VANJA FONTENELE PONTES Av.
Gal.
Albuquerque Lima, s/nº - Centro Administrativo Governador Virgílio Távora - CEP.: 60.839-990 Cambeba - Fortaleza - CE WhatsApp Business: +55 (85) 3207-7322 PROCEDIMENTO COMUM CÍVEL nº 3000995-80.2024.8.06.0000(7) REU: MUNICIPIO DE CAUCAIA AUTOR: FRANCISCO DE ASSIS DO NASCIMENTO DECISÃO INTERLOCUTÓRIA Vistos em conclusão, Francisco de Assis do Nascimento, advogando em causa própria, ingressou com requerimento de execução definitiva de sentença de verba relativa a honorários de sucumbência.

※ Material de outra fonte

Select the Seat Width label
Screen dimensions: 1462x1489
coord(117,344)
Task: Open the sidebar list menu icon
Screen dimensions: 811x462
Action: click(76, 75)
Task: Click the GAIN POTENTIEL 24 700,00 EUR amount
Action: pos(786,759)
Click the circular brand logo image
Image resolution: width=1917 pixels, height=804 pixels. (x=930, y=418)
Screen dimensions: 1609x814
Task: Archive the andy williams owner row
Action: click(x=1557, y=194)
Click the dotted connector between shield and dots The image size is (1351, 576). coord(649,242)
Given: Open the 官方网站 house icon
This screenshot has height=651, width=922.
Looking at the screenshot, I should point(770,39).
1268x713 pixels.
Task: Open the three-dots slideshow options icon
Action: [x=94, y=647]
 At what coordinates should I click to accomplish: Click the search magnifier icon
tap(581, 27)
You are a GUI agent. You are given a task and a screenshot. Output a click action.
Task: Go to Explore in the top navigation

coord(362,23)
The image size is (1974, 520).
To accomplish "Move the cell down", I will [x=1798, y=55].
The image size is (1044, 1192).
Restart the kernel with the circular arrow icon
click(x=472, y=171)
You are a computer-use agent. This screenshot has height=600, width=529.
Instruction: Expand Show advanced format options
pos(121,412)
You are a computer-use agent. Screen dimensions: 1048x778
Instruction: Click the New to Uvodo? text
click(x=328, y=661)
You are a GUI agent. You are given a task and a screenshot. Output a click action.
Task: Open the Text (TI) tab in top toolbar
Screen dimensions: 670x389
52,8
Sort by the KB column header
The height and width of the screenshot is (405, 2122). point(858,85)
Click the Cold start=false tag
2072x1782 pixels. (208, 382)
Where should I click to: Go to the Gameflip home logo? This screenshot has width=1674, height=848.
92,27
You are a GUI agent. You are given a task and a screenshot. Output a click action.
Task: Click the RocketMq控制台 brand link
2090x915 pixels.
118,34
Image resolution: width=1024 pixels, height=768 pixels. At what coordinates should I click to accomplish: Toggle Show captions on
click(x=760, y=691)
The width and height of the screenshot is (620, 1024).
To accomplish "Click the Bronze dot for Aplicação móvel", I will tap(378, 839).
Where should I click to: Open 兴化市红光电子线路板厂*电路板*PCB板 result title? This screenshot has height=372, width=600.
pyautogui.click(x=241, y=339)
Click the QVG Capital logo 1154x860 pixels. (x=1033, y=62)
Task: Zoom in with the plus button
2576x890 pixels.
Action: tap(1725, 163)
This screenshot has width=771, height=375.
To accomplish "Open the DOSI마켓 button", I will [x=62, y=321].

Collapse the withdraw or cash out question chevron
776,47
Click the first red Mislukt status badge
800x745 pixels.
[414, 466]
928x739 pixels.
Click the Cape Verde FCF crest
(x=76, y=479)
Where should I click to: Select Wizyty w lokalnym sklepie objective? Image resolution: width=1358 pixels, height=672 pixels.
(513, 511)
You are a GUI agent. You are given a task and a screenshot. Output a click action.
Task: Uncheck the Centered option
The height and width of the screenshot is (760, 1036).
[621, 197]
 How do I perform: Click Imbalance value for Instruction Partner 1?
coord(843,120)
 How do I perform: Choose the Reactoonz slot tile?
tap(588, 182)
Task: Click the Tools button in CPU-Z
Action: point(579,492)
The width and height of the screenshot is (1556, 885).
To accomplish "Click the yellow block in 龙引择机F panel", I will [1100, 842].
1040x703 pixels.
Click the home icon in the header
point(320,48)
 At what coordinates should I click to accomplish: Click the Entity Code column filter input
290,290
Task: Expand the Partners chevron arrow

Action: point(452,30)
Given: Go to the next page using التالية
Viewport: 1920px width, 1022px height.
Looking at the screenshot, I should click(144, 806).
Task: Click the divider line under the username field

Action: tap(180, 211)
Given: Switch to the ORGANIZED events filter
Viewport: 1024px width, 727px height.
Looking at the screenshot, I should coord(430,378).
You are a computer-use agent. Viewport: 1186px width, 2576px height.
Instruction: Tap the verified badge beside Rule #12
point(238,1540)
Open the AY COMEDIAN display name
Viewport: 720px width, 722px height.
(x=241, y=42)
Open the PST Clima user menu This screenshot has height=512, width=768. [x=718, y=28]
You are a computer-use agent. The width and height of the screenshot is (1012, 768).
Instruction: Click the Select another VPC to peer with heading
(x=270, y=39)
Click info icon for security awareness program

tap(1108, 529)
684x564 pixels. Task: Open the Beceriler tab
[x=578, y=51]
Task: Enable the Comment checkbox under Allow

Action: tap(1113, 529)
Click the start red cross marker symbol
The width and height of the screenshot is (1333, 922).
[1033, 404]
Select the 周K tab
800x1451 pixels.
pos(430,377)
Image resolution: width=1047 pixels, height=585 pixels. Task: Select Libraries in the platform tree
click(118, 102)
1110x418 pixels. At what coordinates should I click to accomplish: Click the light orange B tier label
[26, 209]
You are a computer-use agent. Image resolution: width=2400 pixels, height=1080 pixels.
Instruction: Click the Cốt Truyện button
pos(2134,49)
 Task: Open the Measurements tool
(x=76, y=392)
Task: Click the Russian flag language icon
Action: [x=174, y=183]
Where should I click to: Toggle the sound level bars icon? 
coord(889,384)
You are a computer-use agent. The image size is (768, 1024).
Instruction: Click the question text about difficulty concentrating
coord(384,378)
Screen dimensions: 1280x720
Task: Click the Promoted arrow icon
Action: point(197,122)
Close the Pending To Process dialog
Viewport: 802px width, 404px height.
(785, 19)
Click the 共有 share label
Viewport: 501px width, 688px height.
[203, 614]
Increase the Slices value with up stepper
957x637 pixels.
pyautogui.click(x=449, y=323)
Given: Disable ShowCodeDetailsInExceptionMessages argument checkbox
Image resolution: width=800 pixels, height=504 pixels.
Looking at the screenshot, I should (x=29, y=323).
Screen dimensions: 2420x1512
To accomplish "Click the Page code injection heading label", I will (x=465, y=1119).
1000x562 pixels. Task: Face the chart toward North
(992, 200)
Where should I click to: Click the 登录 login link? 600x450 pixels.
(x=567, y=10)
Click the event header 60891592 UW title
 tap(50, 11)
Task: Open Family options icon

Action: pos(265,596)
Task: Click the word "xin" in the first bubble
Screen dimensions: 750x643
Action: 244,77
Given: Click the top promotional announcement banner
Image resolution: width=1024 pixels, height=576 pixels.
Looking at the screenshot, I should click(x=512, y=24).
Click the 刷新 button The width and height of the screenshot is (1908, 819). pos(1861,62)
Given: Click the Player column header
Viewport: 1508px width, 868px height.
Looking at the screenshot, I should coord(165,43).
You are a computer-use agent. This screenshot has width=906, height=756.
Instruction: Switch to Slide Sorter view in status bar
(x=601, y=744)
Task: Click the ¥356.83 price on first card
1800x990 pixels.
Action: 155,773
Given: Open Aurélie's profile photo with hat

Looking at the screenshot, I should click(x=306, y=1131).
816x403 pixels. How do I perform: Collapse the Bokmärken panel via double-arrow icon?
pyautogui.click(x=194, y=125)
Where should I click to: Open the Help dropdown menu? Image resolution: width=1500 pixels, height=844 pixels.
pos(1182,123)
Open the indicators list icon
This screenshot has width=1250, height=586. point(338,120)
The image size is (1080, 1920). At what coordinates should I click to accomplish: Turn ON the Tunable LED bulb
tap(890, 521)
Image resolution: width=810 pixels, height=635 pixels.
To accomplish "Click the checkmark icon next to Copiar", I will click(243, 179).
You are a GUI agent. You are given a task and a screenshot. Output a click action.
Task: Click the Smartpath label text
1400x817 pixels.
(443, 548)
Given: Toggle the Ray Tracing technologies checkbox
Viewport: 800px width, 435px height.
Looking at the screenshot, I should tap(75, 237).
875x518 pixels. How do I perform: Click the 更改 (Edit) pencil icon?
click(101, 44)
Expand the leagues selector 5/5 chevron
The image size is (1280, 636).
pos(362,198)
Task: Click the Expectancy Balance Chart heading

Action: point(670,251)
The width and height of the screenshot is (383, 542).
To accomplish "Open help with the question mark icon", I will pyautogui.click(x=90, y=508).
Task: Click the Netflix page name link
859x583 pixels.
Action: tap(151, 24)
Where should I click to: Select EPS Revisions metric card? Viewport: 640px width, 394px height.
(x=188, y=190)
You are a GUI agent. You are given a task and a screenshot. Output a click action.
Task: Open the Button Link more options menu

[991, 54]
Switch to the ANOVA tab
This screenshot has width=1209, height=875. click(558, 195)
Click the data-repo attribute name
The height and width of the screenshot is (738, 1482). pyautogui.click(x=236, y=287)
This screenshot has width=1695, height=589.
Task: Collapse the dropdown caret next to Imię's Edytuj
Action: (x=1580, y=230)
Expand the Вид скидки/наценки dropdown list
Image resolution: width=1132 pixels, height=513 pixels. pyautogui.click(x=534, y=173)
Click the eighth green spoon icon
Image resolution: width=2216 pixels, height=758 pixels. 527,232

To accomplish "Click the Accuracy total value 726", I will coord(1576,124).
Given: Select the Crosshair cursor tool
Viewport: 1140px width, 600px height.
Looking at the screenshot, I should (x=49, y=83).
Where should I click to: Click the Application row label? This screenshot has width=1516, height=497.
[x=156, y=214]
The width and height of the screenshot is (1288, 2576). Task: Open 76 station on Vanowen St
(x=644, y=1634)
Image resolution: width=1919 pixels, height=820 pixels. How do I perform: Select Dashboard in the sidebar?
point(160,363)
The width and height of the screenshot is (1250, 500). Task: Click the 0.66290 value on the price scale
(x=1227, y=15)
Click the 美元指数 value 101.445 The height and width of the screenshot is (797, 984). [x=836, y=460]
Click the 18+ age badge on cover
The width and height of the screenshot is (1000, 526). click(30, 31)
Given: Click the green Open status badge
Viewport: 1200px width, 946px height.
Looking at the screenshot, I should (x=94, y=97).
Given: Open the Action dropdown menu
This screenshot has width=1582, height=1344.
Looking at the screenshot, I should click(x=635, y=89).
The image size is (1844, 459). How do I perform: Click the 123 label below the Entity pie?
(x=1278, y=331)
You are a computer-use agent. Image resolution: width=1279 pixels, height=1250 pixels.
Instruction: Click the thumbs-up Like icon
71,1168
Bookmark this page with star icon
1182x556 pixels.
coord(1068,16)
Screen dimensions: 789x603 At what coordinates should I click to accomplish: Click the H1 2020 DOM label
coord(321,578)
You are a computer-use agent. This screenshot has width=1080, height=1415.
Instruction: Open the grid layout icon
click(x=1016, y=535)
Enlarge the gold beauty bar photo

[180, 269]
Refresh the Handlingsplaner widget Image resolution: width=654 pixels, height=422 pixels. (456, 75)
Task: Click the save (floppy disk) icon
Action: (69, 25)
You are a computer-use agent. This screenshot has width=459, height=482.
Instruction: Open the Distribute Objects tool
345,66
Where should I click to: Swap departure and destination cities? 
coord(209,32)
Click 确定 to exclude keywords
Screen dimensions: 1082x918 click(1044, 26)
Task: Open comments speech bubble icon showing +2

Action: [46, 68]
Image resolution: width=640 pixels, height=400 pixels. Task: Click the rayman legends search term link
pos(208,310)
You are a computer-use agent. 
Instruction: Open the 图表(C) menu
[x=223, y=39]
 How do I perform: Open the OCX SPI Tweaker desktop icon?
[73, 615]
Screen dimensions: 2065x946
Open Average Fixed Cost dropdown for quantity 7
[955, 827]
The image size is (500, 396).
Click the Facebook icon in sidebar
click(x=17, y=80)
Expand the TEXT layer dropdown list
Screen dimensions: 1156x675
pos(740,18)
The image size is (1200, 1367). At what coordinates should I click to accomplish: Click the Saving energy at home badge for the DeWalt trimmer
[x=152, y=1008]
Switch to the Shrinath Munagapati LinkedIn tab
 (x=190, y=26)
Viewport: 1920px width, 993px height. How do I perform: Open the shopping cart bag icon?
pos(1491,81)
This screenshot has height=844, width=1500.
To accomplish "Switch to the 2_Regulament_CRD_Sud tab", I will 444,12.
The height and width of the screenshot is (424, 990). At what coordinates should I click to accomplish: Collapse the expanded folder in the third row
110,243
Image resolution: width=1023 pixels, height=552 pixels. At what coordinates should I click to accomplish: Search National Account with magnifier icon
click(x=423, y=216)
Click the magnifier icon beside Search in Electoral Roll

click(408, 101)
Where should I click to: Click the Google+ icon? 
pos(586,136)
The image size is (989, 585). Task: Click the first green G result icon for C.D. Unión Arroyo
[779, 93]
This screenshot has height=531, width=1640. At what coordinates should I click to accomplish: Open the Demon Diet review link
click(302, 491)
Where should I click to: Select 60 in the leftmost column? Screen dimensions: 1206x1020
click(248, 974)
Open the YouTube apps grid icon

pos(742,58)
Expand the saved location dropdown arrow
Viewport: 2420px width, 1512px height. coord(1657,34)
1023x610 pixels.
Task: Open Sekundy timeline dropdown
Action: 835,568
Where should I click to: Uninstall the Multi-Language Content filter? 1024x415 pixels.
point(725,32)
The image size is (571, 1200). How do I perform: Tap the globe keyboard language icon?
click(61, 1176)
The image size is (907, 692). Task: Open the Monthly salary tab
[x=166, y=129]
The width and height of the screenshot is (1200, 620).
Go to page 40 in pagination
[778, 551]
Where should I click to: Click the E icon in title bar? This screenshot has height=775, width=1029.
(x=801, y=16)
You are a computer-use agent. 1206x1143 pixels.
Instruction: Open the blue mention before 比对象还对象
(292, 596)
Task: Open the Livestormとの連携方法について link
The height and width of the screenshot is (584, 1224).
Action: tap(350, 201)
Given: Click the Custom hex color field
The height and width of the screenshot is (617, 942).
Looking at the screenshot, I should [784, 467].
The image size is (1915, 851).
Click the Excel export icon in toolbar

Para isso aduziu que atuara no processo nº 0009286-65.2000.8.06.0064, ação de desapropriação ingressada pelo município de Caucaia, em favor de Aguimar Silva de Jesus e outro e que no iter processual fora substituído pelo advogado Francisco Cléber Ribeiro da Silva, que em decisão administrativa prolatada pela Assessoria de Precatórios, teve pedido idêntico indeferido, inclusive sendo desabilitado e afastado do processo, tendo em vista a sua assunção ao cargo de Defensor Público.
Assim expondo, finalizou pleiteando o "reconhecimento do trabalho" realizado em favor de Aguimar Siva de Jesus nos autos referenciados, com o reconhecimento de honorários sucumbenciais a serem incluídos em precatório.
O que interessou relatar.
Decido.
Em vislumbre aos autos nº 0009286-65.2000.8.06.0000, Ação de Desapropriação ingressada pelo Município de Caucaia em desfavor de Aguimar Silva de Jesus e José Renner Duarte de Moura, constatei, de fato, que Francisco de Assis do Nascimento patrocinou a defesa de Aguimar Silva de Jesus, tendo durante o processo substabelecido os poderes recebidos pelo demandado na ação desapropriatória, SEM RESERVAS de poderes, conforme se pode aferir do documento encontrável à pág.151 dos autos referenciado: "(...)Substabeleço, sem reservas, na pessoa do Dr.
FRANCISCO CLEBER DE OLIVEIRA RIBEIRO, brasileiro, advogado, casado, com endereço profissional na rua Ipú, n deg 15, Tabapuá, Caucaia-CE, os poderes a mim conferidos por Aguimar Silva de Jesus e José Renner Duarte de Moura, na Ação de Desapropriação, processo n deg * 1359 / 99 que tramita na 2ª Vara da Comarca de Caucaia(...) Sobre o substabelecimento, sabido, constitui-se em prática jurídica associada ao mandato, que permite a um advogado transferir os poderes que lhe foram concedidos pelo cliente a outro advogado.
A definição legal de substabelecimento é encontrada no Código Civil Brasileiro, nos artigos 655 e 667.
Esses artigos reportam o poder do mandatário de substabelecer, a obrigação de aplicar diligência na execução do mandato, e a responsabilidade de indenizar por prejuízos causados por culpa própria ou do substabelecido.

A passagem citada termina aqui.